TESTO SCELTO ::
-------

Fra un disastro e l'altro
Cercando il sentiero, che la direzione giusta la conosciamo: è in salita ma bisogna andare
Se mi chiedi come sto, ne riparliamo il 6 novembre, così nel conto metto anche l’esito delle elezioni americane. Mi fanno ancora male le cicatrici del 2016, ma stavolta è anche peggio perché so cosa potrebbe arrivare, e so anche che la finestra per agire su un sacco di fronti si restringe sempre più in fretta.
Una parte di me pensa che Harris ce la farà, che moltissime donne e giovanissimi stanno andando a votare e che molte persone registrate come elettori repubblicani stanno votando democratico; l’altra parte ricorda che sottovalutare la stupidità e l’irrazionalità e la disinformazione è una scommessa imprudente. Se avessi un dio da pregare, lo farei.
Intanto i disastri si succedono senza tregua. Alluvioni devastanti, stragi a Gaza e in Libano, autocrati che vincono elezioni truccate, propaganda governativa sulla pelle dei più disgraziati: c’è da fare un lavoro enorme, io a volte non so se ho la lucidità per farlo nel modo giusto.
Mi pesa la rabbia. Sono più di quarant’anni che leggo analisi e previsioni scientifiche che descrivono esattamente il futuro che ci stavamo preparando, e adesso le conseguenze sono qui, un cigno grigio largamente prevedibile anche in assenza di precedenti storici. La dura realtà la descrive bene un articolo del Guardian che ho appena letto: la crisi climatica diventa sempre più grave e l’industria petrolifera ci sta uccidendo.
In tutto questo, la spudorataggine del capitalismo non ha freni. Eric Schmidt, ex CEO di Google, a una conferenza sull’AI ha dichiarato che non raggiungeremo comunque gli obiettivi climatici, quindi tanto vale andare avanti con l’intelligenza artificiale, che è mostruosamente energivora, esonerandola da qualunque vincolo nella speranza che alla fine sia un algoritmo a trovare le soluzioni che ci servono. Io quando l’ho letto mi sarei fatta esplodere, per fortuna c’è chi ha più pazienza di me e riesce a mettere in fila, per la millesima volta, le cose da dire:
Noi abbiamo già le soluzioni. E continuano a migliorare, nel senso che sono progettate meglio, sono più efficienti, più economiche. Dobbiamo solo metterle in pratica, ma queste soluzioni non piacciono a molte persone ricche e potenti. Proporre una strategia inesistente è diventata una scusa per non dare sostegno a quelle che ci sono. […]
Ci si potrebbe aspettare che Schmidt, con un patrimonio di circa 23 miliardi di dollari (circa 21 milioni di euro), fosse disposto a dedicare una parte del suo tempo e delle sue risorse a far raggiungere gli obiettivi climatici, invece di giustificare l’inerzia con il suo sprezzante disfattismo.

-------

ESERCIZI ::
1. Secondo il testo scelto, che incarico aveva Eric Schmidt in passato?
2. Ricopia dal testo scelto il passo tra "Fra un disastro" e "più in fretta.", entrambi inclusi.

DATI RACCOLTI ::
-------

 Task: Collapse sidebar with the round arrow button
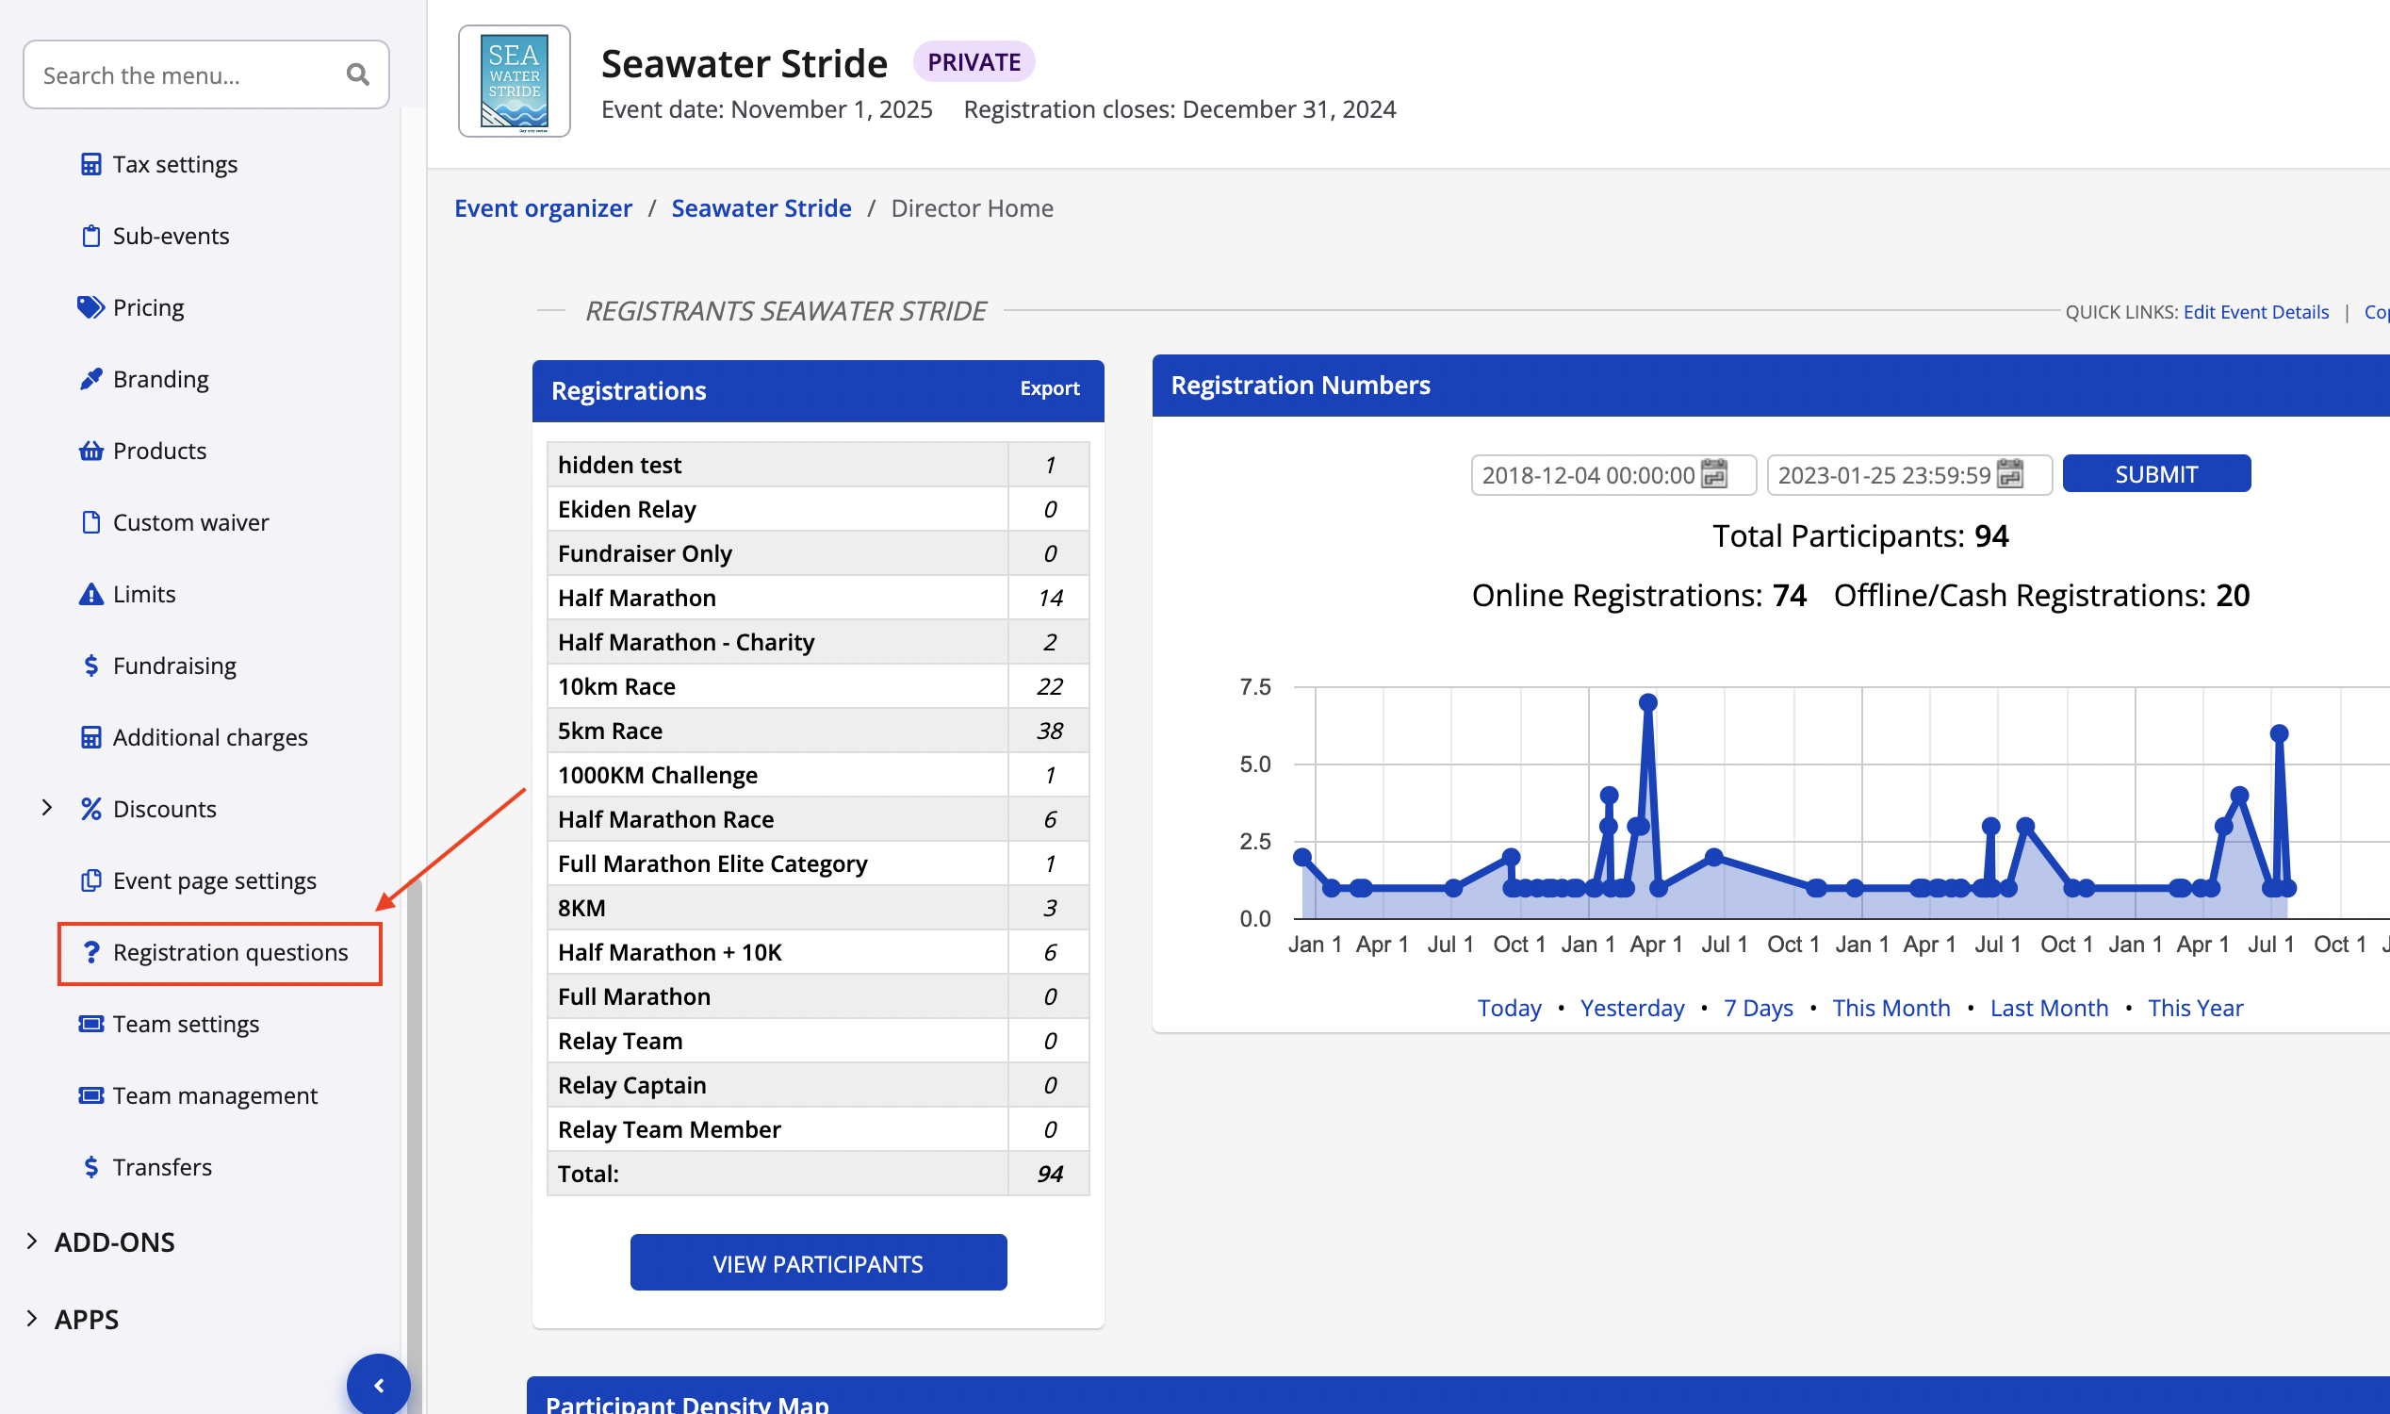tap(378, 1384)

-------

SOLUZIONI DEGLI ESERCIZI ::
1. Era CEO di Google.

2.
Fra un disastro e l'altro
Cercando il sentiero, che la direzione giusta la conosciamo: è in salita ma bisogna andare
Se mi chiedi come sto, ne riparliamo il 6 novembre, così nel conto metto anche l’esito delle elezioni americane. Mi fanno ancora male le cicatrici del 2016, ma stavolta è anche peggio perché so cosa potrebbe arrivare, e so anche che la finestra per agire su un sacco di fronti si restringe sempre più in fretta.